▶ [Fragmento dado]:
*-*-*

En el segundo, continúa su relación con el anterior mostrando la ambición y la altivez
como rasgos cruciales en el ascenso social del escultor, haciendo capaz de valer el interés de
su creación como pieza original, alejándose de lo mecánico, manual y artesanal en pos de la
llamada “locura creativa” como referiría la sociedad de la época. En este capítulo se
profundizará detalladamente en la biografía de algunos artistas como Alonso Cano, Nicolás
de Bussy y los hermanos Bernardo, José y Diego de Mora, entre otros, sirviendo incluso
como título para los epígrafes que comprenden el capítulo.

*-*-*

▶ [Instrucciones]:
1) Indica si cada afirmación concuerda con el fragmento sobre el ascenso social del escultor y responde sí o no, citando literalmente las palabras que lo deciden. (a) El segundo capítulo presenta la ambición y la altivez como rasgos cruciales en el ascenso social del escultor. (b) El capítulo profundiza en la biografía de Alonso Cano. (c) Los hermanos de Mora mencionados son dos.
2) Prosigue el fragmento sobre el ascenso social del escultor a partir del punto en que termina.

Entradas para localizar elementos descritos
*-*-*

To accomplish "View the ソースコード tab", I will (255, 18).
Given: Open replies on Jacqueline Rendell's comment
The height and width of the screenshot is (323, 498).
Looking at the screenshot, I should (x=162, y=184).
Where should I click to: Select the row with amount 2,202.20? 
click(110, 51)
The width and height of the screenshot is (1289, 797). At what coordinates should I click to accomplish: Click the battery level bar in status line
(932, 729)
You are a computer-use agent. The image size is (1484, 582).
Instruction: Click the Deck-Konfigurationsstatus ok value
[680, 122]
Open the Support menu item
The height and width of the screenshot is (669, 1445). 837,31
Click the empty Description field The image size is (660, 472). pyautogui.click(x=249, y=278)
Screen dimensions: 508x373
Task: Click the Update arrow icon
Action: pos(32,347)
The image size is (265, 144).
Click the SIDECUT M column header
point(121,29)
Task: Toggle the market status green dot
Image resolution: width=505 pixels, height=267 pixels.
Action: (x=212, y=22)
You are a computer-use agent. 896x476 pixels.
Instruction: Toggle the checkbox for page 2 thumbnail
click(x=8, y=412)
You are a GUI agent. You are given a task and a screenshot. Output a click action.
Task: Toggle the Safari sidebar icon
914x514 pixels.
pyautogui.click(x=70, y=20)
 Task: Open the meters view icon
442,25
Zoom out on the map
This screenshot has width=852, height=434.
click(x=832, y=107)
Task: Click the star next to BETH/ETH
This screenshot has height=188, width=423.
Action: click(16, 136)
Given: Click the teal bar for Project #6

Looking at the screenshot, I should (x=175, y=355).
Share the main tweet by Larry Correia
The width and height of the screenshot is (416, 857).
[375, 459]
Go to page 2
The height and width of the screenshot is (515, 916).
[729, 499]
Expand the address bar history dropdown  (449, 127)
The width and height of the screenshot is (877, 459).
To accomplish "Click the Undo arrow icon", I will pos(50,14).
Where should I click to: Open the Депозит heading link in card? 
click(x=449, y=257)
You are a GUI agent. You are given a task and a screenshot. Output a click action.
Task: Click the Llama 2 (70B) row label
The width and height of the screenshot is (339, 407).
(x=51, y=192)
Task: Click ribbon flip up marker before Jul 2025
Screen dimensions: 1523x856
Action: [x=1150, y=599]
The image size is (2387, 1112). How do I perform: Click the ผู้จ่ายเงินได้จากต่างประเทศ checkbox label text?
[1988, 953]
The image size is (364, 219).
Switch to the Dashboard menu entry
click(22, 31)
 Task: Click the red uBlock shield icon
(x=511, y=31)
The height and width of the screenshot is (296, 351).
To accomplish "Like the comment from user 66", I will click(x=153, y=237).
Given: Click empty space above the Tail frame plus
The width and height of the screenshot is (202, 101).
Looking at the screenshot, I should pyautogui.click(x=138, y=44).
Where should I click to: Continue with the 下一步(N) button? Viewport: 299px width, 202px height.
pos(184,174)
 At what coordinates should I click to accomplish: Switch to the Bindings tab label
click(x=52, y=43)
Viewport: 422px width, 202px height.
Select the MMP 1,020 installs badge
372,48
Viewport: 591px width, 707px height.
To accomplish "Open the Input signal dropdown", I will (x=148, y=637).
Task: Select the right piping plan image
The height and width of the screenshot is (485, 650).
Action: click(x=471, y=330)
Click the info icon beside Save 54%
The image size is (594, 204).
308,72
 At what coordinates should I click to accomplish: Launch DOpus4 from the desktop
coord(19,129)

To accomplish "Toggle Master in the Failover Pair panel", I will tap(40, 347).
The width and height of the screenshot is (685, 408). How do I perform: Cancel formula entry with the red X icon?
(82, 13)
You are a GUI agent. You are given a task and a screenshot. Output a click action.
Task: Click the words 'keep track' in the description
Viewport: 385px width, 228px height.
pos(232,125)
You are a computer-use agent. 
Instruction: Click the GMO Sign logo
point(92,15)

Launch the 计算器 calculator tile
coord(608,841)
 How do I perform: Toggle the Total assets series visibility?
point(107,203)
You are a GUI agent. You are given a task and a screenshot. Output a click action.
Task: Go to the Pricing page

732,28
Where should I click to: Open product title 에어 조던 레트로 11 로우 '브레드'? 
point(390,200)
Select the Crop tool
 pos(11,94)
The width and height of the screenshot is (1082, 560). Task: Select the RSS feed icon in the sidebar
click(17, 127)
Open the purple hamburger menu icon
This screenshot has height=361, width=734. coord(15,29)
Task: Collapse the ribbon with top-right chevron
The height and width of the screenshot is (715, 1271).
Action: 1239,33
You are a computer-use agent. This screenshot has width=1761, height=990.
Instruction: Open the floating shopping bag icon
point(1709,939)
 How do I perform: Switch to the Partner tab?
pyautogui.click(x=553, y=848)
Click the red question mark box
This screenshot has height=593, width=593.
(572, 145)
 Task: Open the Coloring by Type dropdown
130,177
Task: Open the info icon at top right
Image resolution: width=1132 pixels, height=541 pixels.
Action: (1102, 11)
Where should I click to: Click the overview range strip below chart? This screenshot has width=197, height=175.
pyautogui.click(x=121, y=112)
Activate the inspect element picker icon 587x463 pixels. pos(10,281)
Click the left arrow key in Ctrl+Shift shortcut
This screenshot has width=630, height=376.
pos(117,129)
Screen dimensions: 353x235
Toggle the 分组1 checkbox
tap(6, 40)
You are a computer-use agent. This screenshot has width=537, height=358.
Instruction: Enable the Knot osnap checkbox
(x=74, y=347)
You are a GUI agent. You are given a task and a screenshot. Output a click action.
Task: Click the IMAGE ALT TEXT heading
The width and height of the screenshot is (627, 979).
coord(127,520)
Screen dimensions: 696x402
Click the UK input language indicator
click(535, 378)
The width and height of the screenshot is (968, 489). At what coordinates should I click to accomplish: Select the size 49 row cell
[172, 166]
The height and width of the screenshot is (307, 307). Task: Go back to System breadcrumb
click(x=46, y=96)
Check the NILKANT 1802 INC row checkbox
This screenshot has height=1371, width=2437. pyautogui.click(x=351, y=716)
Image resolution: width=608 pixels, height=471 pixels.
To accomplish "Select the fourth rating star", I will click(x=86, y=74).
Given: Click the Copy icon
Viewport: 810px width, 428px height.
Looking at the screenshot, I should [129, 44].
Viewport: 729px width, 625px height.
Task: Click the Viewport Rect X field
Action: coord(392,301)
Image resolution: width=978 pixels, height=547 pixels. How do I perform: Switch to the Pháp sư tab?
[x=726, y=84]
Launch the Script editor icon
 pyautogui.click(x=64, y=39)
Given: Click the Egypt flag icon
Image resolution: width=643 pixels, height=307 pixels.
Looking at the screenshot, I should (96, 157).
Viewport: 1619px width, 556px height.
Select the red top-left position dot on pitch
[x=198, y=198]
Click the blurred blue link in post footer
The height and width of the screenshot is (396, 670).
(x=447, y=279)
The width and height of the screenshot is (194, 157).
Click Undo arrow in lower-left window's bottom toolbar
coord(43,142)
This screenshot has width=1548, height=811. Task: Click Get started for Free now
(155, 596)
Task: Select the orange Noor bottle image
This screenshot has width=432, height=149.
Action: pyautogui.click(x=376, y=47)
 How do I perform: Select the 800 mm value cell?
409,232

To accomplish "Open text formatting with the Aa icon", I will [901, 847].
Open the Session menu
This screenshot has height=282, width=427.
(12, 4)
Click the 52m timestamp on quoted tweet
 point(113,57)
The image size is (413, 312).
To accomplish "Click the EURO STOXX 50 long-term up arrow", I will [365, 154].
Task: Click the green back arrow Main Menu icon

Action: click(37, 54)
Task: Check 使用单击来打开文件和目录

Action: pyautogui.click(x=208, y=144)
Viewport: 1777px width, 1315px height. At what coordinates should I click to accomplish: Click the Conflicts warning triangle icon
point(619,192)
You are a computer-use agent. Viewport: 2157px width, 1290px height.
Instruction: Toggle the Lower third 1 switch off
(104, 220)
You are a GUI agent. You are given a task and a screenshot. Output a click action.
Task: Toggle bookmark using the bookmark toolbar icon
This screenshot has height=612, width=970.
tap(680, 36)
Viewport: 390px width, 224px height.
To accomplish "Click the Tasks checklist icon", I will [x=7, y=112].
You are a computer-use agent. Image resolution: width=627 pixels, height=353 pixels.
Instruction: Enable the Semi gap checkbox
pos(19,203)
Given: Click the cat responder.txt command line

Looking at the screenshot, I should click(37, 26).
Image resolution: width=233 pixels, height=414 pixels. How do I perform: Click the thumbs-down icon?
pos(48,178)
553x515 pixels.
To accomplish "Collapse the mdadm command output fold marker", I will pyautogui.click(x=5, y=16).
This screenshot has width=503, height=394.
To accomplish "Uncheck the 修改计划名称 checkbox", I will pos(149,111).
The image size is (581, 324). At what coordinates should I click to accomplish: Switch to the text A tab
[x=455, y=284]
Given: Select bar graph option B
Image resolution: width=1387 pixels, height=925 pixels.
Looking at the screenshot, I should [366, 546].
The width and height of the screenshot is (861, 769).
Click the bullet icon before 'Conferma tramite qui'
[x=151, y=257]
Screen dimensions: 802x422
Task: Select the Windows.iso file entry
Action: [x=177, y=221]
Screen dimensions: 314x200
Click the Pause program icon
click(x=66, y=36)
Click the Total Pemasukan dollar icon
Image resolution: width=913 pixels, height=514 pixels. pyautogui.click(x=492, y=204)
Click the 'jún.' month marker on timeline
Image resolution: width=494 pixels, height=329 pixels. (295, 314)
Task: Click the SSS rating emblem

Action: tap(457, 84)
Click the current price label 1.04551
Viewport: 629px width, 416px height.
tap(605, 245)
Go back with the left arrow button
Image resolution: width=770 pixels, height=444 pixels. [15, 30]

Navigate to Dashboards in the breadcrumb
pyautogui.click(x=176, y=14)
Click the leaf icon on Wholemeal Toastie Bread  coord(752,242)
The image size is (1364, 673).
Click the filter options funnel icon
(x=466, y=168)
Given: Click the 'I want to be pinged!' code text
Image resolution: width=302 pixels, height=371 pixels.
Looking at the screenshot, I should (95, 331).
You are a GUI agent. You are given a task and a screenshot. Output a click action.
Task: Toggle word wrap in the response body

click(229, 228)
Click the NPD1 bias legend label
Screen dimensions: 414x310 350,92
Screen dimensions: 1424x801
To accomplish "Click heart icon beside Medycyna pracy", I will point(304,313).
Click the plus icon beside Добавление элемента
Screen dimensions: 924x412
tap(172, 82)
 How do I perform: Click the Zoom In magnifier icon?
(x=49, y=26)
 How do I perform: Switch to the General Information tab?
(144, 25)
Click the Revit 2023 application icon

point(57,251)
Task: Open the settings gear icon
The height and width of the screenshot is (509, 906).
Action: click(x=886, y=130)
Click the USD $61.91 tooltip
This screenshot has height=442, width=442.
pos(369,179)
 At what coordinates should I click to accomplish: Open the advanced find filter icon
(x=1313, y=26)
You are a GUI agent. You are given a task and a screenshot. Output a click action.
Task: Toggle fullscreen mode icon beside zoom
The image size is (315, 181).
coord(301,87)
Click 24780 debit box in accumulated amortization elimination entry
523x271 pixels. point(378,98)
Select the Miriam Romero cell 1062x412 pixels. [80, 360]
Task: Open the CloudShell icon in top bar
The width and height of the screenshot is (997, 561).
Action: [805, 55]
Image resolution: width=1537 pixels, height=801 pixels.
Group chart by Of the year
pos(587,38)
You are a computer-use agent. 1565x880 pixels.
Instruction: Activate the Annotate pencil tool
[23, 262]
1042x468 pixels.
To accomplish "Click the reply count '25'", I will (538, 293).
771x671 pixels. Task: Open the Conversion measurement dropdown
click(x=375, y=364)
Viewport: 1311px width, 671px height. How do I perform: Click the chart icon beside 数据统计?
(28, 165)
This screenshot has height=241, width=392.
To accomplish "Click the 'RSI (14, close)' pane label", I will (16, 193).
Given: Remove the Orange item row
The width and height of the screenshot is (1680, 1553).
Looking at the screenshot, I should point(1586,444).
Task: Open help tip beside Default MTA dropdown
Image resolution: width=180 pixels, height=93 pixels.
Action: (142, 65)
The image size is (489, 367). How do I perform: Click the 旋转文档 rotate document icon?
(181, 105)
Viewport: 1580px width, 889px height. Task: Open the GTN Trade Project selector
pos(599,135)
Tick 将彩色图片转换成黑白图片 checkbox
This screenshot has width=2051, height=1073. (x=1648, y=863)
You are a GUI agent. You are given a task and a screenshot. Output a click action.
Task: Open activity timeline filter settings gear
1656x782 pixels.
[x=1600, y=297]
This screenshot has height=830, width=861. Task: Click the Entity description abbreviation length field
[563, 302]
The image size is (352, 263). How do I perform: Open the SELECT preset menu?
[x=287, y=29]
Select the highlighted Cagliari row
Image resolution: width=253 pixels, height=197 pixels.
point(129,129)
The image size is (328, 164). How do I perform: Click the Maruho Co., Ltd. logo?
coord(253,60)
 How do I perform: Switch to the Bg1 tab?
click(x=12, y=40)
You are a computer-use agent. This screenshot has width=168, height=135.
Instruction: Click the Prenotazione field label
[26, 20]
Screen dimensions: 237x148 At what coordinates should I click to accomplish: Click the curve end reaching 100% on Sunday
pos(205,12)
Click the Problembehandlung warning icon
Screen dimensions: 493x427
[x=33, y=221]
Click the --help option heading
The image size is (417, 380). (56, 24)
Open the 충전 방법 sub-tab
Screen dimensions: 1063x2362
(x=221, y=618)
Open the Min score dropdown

*-*-*

▶ [Resultados del ejercicio]:
1)
(a) Sí: «mostrando la ambición y la altivez como rasgos cruciales en el ascenso social del escultor».
(b) Sí: «se profundizará detalladamente en la biografía de algunos artistas como Alonso Cano».
(c) No: «los hermanos Bernardo, José y Diego de Mora».

2)
En el tercer apartado se profundiza en la manía nobiliaria, praxis de numerosos artesanos
que, introduciéndose en familias con linaje, obtendrían reconocimiento y abandonarían dicho
rango gremial para congratularse social y artísticamente. Para ello, se recurriría a enlaces
matrimoniales hipergámicos y la ocupación de determinados cargos como escultor de cámara
o escultor del rey. No obstante, estas acciones no fueron suficientes para ganarse el afecto
de los círculos elitistas, políticos e intelectuales de la época. Un hecho que se mantendrá
latente hasta la generación de la Academia de San Fernando en el siglo XVIII, donde
preponderaría la erudición como signo de “nobleza”.
El cuarto capítulo presentará gran extensión, ya que se aludirá a la dialéctica establecida
entre la orografía y el espíritu artístico profundizando en las vidas de algunos escultores como
Torcuato Ruiz del Peral y Manuel Roldán de Villavicencio –que dan opción a elaborar un
epígrafe monográfico sobre ellos–, así como escenas concretas de otros artistas como
Martínez Montañés y León Leoni que contribuyen a mostrar que el escultor es un hombre
muy limitado, no siendo ni ángel, ni demonio.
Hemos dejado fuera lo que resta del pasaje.